I’m writing this to people who are writing so that other people will want to read their stuff. This isn’t advice to the purist out there who thinks catering to people’s basic need for a good story is too base for their efforts. I’m talking about commercial fiction and how to get someone wants to read a book that is worth their time and money. You don’t have to tell me the only rule out there that matters is there are no rules. If you believe that, you should read my Confessions of there are no rules writer post. I wrote in that valley for a decade. If what you are doing is working for you and your success speaks for itself, I’m honestly happy for you. Your fellow writers aren’t your competition, they’re just fellow travelers on the same path.

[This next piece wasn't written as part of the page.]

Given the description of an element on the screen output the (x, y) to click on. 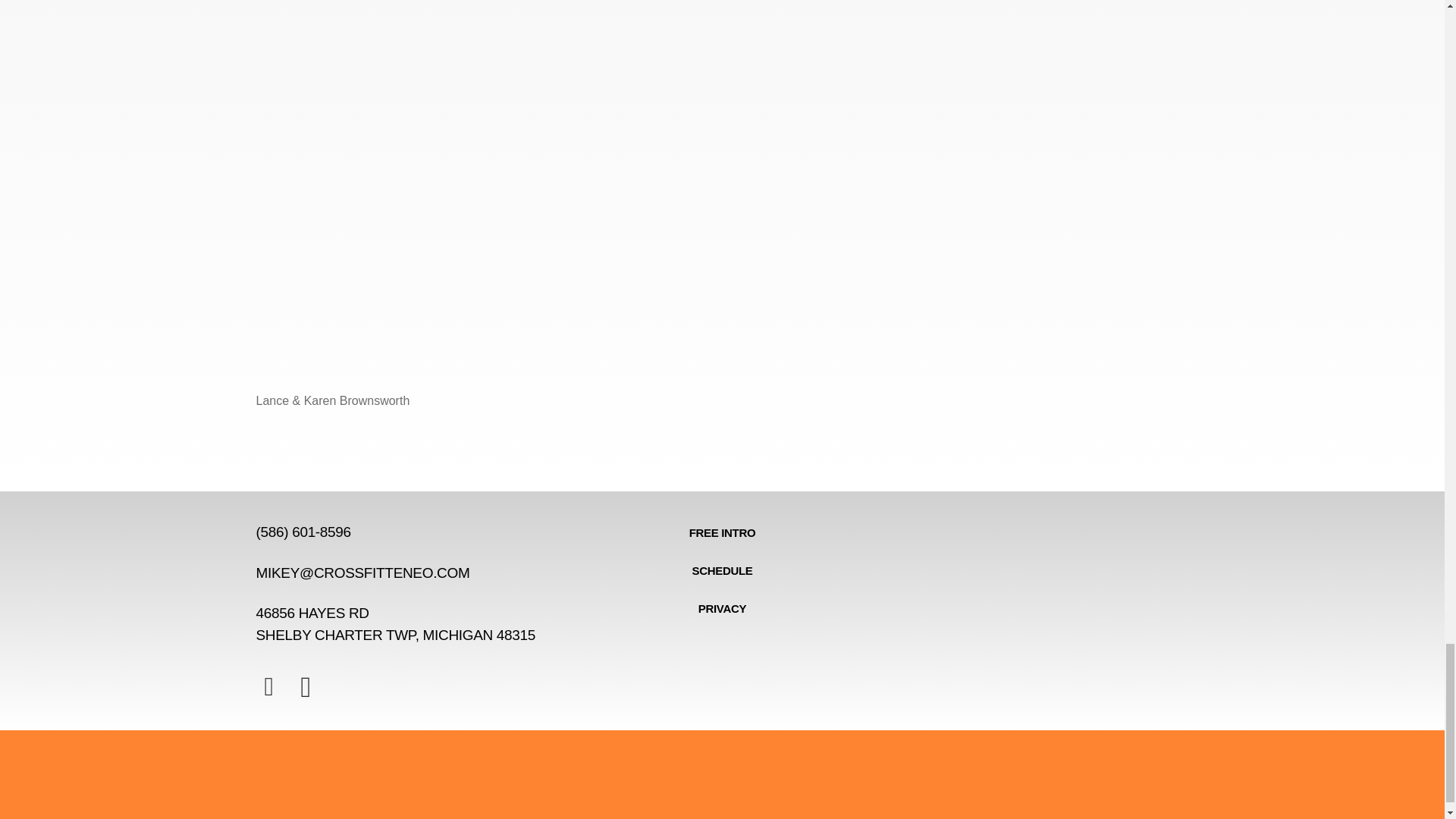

I go on in great lengths in the blog post and I’m not going to rehash it here.

Eventually I realized that readers, whether it be agents, publishers or the general public are not opening your book and hoping you are just terrible at it. They want to be swept up in your story and you want them to be swept up in your story. Your job as a writer is not to con people into putting their money down and buying a pig in a poke. I remember my first world con where a silverback author joked that as long as the person bought the book, even if it was terrible, it was a win for him. That was in 2003 and I didn’t know why that was wrong, but it felt wrong. You are not going to make a career out of writing if you’re selling snake oil and hoping people are dumb enough to buy it. You want to work at the Lexus dealership, not a used car lot without a lemon policy  You want to establish a business relationship with the people who buy your stuff that what you are selling is going to be worth not just their time and money now, but their time and money in the future. That’s how careers are born.

There are no hard and fast rule to get your reader to care but there are guidelines. From line one, sentence one you have to realize that there are stacks of books behind yours, whether your published or not, that may be just as worthy if not more more than what you’ve written. That first scene has to accomplish five tasks off the top of my head, but that’s a whole new post, too.